Joint Optimization of Dimension Assignment and Compression in Distributed Estimation Fusion

2019 
This paper studies linear distributed estimation of an unknown random parameter vector in a bandwidth-constrained multisensor network. To meet the bandwidth limitations, each sensor converts its observation into a low-dimensional datum via a suitable linear transformation. Then, the fusion center estimates the parameter vector by linearly combining all the received low-dimensional data, aiming at minimizing the estimation mean square error. The main purpose of this paper is to jointly determine the compression dimension of each sensor (referred to as dimension assignment) and design the corresponding compression matrix when the total compression dimensions is limited. Such a joint design problem can be formulated as a rank-constrained optimization problem and it is shown to be NP-hard for the first time. In addition, successive quadratic upper-bound minimization (SQUM), SQUM-block coordinate descent (SQUM-BCD) and nuclear norm regularization (NNR) methods are developed to solve it approximately.

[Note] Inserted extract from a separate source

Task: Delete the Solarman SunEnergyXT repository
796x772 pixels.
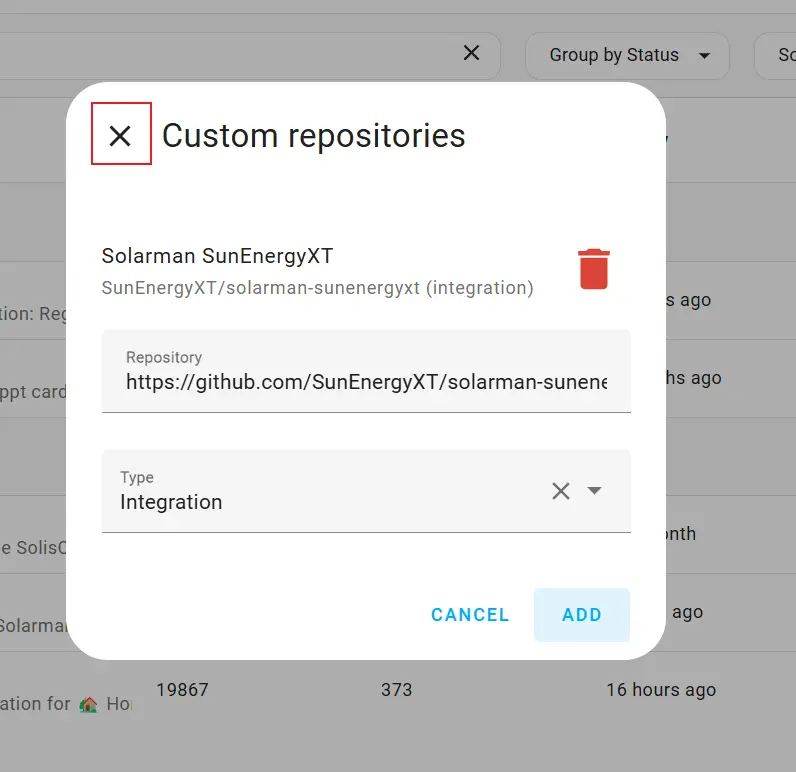Action: tap(593, 269)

Furthermore, we show that any accumulation point of the sequence generated by the SQUM method satisfies the Karush-Kuhn-Tucker conditions of the rank-constrained optimization problem, and the Phase II algorithm of the SQUM-BCD and NNR methods (both are two-phase algorithms and have the same Phase II algorithm) guarantees convergence at least to a stationary point. Numerical experiments illustrate the advantages of the proposed methods compared with the existing method.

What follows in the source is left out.